1Hansen KD, Brenner SE, Dudoit S (2010) Biases in Illumina transcriptome sequencing caused by random hexamer priming. Nucleic Acids Res. 38(12):e131. https://doi.org/10.1093/nar/gkq224
2van Gurp TP, McIntyre LM, Verhoeven KJF (2013) Consistent Errors in First Strand cDNA Due to Random Hexamer Mispriming. PLoS ONE 8(12): e85583. https://doi.org/10.1371/journal.pone.0085583
Adapter content¶
When sequencing is peformed we must add adapter sequences to our extracted DNA (or cDNA) to facilitate sequencing. Because these adapter sequences become part of the DNA sequence, they are read by the sequencer and reported as observed sequence.
It is generally good practice for a sequencing facility to remove these adapter sequences from your data before returning it to you, and if you are using a multiplexed (barcoded) method of sequencing this almost certainly must be performed before your sequence is made available.
However, this is never guaranteed and it is always good practice to confirm that there are no adapters or barcodes in your library before you attempt to analyse the data. Since adapters are attached to the start of the DNA fragment being sequenced, they will always appear in the starting positions of your reads if not removed.
Exercise
Think about what the per base sequence content of a library that has not had adapters removed would look like. How could you go about detecting whether or not adapters your present at the start of your sequences if;
- You know what adapters were used in your sequencing experiment? (i.e. the sequencing centre has told you what preparation method was used)
- You do not know what adapters were used in your sequencing experiment? (i.e. you know that some preparation was performed, but the sequencing centre has not revealed the information to you)
Try to formulate your answers in terms only of tools used in this workshop, or the previous Level 1 training.
Solution
Note: These are not the only valid answers. If you have an answer that differs from the answers below, share it with the workshop attendees to discuss it.
- You could use a tool such as a search function in
less
, orgrep
to count the instances of the adapter sequence within your library. - If you were to use the per base sequence content view from
FastQC
, the frequencies for the first 10 - 20 nucleotides would skew to 100% for the adapter sequence used.
It is important to think carefully about the expected attributes of your sequence data as you work with it. Although there are plenty of tools (FastQC
included) which can automatically detect the common library adapters, 'common' is a relative term and depends on how frequently updated the tool is compared with the latest sequencing technologies.
Take a look at the adapter content view for the ERR4179828_1
library. Are there any adapter or preparation sequences detected in these data?
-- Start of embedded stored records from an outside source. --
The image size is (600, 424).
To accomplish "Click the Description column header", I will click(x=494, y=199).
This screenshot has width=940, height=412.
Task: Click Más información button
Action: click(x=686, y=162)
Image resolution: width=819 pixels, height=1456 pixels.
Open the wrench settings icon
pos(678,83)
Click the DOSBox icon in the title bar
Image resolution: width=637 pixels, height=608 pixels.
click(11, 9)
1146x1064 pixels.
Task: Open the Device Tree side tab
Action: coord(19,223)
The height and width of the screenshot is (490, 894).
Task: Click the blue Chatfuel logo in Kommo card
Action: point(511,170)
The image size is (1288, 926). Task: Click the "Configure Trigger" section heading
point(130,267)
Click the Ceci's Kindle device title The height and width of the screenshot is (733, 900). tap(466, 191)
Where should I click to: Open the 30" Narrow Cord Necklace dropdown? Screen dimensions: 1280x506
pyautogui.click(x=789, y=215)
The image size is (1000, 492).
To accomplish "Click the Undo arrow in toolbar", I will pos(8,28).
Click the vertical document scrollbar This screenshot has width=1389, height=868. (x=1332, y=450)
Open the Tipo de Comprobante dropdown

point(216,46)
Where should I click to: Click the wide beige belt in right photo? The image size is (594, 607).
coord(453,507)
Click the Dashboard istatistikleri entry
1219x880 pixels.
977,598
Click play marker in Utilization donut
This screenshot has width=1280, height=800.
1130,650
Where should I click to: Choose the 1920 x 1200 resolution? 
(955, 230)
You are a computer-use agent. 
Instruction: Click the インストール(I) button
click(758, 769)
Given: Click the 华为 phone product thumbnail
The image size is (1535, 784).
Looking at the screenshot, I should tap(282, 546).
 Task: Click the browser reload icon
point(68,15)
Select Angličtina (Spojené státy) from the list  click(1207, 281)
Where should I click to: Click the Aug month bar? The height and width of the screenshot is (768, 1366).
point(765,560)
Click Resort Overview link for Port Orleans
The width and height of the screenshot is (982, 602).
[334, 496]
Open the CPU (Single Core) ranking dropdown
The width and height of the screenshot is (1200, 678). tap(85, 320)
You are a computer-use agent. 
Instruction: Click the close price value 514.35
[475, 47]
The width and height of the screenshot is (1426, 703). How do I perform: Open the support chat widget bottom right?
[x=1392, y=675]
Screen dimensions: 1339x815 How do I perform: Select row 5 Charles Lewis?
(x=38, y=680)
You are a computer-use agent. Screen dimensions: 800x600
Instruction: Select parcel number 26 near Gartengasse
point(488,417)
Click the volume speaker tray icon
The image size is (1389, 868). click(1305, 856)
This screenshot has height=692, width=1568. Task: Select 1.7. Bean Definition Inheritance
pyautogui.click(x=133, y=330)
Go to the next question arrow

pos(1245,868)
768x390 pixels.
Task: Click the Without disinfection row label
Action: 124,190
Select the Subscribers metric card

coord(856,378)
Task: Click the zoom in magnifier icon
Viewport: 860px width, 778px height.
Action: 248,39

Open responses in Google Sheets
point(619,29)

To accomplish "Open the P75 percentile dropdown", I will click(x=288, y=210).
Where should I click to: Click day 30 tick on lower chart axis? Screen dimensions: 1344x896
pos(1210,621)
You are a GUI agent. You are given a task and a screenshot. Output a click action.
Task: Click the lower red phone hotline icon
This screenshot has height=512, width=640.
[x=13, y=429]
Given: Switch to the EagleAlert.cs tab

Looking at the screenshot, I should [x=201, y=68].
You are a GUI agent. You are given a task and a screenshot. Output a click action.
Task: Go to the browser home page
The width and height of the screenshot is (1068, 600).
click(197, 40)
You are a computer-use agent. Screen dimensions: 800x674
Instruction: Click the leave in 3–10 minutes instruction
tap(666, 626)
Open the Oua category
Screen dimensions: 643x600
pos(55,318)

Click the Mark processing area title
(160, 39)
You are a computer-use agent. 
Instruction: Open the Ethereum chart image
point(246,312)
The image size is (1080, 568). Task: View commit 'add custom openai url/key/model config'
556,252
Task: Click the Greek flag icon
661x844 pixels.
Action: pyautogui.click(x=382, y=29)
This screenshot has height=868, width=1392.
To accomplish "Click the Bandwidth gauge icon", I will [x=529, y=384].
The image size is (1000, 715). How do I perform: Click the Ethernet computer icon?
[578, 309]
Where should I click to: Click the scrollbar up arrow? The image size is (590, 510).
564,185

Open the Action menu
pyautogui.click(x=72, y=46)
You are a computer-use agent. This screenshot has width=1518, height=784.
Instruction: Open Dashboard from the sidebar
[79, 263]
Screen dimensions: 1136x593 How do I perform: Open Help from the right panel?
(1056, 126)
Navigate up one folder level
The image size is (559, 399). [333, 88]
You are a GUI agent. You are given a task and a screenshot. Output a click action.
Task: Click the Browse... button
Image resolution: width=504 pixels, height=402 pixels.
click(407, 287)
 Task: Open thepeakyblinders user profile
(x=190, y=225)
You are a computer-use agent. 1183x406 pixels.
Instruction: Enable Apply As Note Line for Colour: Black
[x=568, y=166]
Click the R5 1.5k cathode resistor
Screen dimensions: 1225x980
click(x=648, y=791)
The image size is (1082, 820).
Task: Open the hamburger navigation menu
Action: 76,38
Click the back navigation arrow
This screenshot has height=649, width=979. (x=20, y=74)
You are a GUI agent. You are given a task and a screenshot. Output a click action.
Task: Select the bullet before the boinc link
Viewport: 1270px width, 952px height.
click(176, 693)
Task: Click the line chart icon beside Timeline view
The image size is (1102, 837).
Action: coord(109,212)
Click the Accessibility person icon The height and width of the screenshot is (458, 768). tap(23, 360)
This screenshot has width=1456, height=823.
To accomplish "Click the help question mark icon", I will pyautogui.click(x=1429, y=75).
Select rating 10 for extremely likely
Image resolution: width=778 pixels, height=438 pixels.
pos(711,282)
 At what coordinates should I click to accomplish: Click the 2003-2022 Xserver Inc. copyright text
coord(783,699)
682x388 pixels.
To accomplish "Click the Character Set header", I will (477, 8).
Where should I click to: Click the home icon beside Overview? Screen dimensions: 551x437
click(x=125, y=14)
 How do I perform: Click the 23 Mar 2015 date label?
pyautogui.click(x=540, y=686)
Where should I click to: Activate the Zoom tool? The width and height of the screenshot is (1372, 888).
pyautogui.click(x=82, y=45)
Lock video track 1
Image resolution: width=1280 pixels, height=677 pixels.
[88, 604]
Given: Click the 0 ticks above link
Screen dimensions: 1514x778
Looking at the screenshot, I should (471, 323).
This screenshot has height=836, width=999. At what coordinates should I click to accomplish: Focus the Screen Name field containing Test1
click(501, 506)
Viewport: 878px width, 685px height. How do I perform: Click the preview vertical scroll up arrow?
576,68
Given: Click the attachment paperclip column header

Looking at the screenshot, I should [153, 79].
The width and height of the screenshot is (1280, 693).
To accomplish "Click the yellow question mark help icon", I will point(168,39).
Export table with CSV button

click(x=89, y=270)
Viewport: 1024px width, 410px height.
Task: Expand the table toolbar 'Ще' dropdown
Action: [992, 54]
Are they where you would expect them?
It appears that any Illumina sequencing adapters that were used in the library preparation has already been removed from the start of the sequences, but there are Nextera transposase sequences present in the tail end of some sequences.
Exercise
Considering what you know about the Illumina sequencing platform, how do you think it is possible to get adapters or sequencing constructs on the tail end (far end) of a sequence?
Solution
This is a phenomenon known as read-through. When the DNA fragment being sequenced is shorter than the read length. For example, in these data the read length is 150 bp. If a fragment of only 80 nucleotides in length is sequenced, the sequencing machine does not know that there are only 80 positions to read and it will not terminate after those 80 nucleotides are processed.
Instead, the sequencer will continue to read the sequence it can find at the 5' end of the 80 nucleotides, which will be the reverse adapter.